#### [Activity]
For the records below, print the lines from the line with "Viewport: 786px width, 593px height." through the line with "Task: Go to the Overview page" exactly as written; include both end lines and exclude the rest.

#### [Supplied data]
=== Section Start ===
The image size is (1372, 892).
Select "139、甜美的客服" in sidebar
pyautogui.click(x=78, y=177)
=== Section End ===
=== Section Start ===
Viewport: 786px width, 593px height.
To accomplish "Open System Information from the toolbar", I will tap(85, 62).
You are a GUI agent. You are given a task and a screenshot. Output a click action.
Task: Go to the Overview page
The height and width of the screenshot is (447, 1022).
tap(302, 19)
=== Section End ===
#### [Expected answer]
Viewport: 786px width, 593px height.
To accomplish "Open System Information from the toolbar", I will tap(85, 62).
You are a GUI agent. You are given a task and a screenshot. Output a click action.
Task: Go to the Overview page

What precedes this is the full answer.